Ces quatre ans de guerre en Ukraine ont changé notre vision du monde et de sa sécurité. Mais aussi le quotidien de certains ouvriers français, qui doivent se mettre à fabriquer des drones ou des obus. Témoignages
Energique et enthousiaste derrière ses grandes lunettes, Maria, 55 ans, assemble depuis onze ans des moteurs pour RENAULT à Cléon, près de Rouen. Ce site serait sur le point de commencer à fabriquer des moteurs pour de nouveaux drones militaires français. «Je suis partante», nous lance-t-elle en quittant son shift matinal sous le soleil normand, verni d’un vent froid en ce mois de février. «Je serais fière de participer à l’avenir de notre sécurité. Mais c’est surtout l’emploi qui compte, il faut se diversifier», précise-t-elle à l’heure du changement d’équipe.

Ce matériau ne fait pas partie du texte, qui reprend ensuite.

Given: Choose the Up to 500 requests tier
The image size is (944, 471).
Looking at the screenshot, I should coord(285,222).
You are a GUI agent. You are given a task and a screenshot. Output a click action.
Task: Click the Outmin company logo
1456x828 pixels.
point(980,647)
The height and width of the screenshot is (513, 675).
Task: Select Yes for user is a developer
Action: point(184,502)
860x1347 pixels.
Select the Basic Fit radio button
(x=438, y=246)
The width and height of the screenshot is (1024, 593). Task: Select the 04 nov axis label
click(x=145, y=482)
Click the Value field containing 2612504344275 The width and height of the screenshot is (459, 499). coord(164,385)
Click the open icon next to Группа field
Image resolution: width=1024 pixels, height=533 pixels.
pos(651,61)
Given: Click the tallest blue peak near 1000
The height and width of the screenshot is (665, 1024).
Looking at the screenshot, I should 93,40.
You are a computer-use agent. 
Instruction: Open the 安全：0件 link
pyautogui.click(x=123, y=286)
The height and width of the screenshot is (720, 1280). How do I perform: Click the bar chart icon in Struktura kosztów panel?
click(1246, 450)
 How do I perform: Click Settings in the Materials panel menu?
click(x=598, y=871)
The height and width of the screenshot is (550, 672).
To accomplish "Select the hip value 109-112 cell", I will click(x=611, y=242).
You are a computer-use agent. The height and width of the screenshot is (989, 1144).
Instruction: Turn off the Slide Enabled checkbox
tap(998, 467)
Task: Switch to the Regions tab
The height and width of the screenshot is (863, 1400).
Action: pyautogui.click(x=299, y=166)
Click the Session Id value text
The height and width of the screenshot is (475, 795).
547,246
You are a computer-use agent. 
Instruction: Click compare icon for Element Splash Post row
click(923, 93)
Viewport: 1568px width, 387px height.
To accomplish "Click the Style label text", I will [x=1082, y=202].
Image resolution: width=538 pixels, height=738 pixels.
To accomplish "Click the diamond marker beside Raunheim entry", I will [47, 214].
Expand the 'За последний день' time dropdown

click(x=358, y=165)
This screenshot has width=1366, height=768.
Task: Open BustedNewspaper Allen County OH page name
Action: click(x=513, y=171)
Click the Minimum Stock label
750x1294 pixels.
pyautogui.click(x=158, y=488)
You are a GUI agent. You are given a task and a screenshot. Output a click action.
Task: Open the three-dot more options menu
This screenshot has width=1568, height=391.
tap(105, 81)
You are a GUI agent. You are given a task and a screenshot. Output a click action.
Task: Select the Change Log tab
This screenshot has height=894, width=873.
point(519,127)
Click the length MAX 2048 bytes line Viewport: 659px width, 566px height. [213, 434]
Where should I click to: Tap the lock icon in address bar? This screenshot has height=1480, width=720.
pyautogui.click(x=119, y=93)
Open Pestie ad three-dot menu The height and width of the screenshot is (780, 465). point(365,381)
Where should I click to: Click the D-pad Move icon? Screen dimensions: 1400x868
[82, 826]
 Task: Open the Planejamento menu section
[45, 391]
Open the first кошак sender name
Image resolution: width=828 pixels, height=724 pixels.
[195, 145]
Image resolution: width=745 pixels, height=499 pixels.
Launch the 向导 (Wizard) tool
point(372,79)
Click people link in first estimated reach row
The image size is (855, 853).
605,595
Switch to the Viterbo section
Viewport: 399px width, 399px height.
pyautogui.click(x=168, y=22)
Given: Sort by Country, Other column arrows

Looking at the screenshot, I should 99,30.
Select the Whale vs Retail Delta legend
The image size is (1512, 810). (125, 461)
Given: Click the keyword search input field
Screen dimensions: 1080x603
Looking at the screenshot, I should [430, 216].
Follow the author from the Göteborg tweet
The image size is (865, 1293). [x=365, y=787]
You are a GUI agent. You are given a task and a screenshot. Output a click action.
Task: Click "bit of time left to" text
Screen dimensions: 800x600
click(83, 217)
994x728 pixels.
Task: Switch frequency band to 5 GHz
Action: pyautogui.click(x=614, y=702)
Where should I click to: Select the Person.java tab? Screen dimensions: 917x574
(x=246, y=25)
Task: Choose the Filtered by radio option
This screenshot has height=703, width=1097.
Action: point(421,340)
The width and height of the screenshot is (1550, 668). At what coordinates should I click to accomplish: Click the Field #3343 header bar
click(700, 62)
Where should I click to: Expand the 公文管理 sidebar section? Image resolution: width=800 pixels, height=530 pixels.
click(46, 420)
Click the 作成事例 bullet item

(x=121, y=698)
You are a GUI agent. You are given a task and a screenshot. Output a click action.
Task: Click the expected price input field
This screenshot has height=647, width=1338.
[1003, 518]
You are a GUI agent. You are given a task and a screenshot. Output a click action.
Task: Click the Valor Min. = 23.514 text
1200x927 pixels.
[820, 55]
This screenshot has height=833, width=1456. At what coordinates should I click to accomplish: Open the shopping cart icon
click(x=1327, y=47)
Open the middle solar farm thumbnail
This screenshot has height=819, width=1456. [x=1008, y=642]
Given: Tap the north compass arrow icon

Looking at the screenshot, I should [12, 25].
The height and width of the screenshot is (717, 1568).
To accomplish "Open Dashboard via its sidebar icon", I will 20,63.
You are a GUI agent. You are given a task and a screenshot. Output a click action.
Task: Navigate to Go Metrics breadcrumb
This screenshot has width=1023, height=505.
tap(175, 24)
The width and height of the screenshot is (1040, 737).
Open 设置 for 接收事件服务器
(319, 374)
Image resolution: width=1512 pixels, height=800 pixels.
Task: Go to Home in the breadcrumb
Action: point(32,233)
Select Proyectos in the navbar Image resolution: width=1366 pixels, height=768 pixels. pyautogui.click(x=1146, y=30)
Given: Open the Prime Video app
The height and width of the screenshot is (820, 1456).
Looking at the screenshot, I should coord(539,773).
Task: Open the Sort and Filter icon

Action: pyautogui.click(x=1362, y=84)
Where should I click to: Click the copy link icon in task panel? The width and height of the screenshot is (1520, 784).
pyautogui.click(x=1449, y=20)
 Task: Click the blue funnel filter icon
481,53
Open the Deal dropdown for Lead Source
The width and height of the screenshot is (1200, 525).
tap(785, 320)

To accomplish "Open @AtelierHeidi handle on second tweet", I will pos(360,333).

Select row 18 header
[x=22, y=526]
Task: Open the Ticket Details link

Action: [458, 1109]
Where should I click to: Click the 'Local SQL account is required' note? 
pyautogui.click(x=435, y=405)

Ce dernier argument est celui qui porte le plus auprès des ouvriers croisés aux portes de l’usine. La pérennisation de l’activité pèse bien davantage que l’effort de guerre qui, lui, ne parle à presque aucun de nos interlocuteurs: «L’industrie automobile ne se porte pas bien et nos lignes de moteurs thermiques sont menacées. Une telle activité pourrait permettre de les sécuriser. Il s’agit d’une des dernières usines de motorisation sur le territoire national. Tout se délocalise sauf la défense», lance par exemple Anthony, 48 ans, qui travaille dans l’implantation des nouveaux projets et pense donc qu’il serait concerné.